I am often asked questions about the advisability of naming a corporate fiduciary as trustee or executor rather than naming a friend or family member, or even an individual who is a CPA or certified financial planner. I confess up front that I have a strong bias in favor of corporate executors and trustees. Years of experience working as a corporate trustee convinced me that the benefits far outweigh the costs. Corporate fiduciaries have departments that specialize in these services, providing investment and administrative expertise, not to mention impartiality.
But if you really want to know why you should think twice about asking an individual to accept an appointment on your behalf, just ask yourself how you would feel if the shoe was on the other foot and someone was asking you to be trustee or executor. Just ask yourself these questions:
- Do you desire to be in a position to decide how a beneficiary will or will not be cared for?
- Do you want to be in a position where beneficiaries who are friends or relatives can become angry and take sides because of your actions?
- Do you consider it a privilege to have responsibility for all investment decisions, bill payments, tracking activity, and making periodic reports to beneficiaries?

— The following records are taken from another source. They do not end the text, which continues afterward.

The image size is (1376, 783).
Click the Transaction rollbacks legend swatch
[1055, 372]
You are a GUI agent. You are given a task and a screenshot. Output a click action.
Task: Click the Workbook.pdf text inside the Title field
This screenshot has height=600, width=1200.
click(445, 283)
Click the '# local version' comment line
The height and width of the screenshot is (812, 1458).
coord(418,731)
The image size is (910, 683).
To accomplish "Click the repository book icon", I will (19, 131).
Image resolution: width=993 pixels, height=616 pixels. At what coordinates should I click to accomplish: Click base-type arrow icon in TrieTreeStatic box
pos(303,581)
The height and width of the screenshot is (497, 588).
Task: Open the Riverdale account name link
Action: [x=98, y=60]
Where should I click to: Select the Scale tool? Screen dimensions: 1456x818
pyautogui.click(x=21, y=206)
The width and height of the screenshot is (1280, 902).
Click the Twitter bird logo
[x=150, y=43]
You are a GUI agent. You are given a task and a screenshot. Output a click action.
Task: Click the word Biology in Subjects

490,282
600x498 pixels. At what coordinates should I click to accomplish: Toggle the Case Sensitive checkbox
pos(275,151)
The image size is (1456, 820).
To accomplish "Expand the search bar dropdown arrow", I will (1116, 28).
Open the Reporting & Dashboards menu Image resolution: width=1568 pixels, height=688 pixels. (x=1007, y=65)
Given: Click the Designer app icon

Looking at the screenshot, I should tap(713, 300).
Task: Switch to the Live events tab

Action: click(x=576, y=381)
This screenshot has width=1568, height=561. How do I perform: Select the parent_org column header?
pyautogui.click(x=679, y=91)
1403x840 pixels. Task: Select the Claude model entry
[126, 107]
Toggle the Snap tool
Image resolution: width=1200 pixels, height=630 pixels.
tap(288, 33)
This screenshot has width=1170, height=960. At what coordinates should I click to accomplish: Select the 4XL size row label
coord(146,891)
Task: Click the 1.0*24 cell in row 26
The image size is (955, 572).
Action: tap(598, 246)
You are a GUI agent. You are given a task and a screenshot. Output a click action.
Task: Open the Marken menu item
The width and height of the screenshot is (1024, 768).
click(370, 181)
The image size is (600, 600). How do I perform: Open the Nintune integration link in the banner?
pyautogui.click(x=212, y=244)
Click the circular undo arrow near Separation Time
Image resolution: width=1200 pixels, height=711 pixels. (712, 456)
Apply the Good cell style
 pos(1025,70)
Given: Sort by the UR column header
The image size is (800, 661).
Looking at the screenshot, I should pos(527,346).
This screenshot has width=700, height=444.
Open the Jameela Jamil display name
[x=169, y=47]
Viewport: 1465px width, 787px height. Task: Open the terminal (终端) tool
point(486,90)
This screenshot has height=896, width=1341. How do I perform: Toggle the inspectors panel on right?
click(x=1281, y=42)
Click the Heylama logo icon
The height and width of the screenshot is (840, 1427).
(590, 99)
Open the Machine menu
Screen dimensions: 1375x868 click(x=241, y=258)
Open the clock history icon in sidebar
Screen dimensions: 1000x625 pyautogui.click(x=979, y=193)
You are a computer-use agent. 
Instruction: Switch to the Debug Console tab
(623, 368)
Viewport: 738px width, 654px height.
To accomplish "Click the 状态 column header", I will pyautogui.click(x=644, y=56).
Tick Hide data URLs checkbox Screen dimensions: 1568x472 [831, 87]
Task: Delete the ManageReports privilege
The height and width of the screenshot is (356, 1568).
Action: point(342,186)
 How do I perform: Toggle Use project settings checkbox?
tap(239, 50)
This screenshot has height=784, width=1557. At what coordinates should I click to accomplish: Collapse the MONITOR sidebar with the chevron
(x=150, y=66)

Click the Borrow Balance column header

- Do you want the responsibility of dealing with legal documents and taxes?
- Do you want to be in a position where every decision you make will be second-guessed by the beneficiaries?
- Do you want to be personally liable if ever accused by beneficiaries and judged by a court as having been negligent or having not acted in the best interest of the beneficiaries?
Chances are your answer to all these questions is a resounding “No.” If so, then ask yourself why you would ask this of someone else.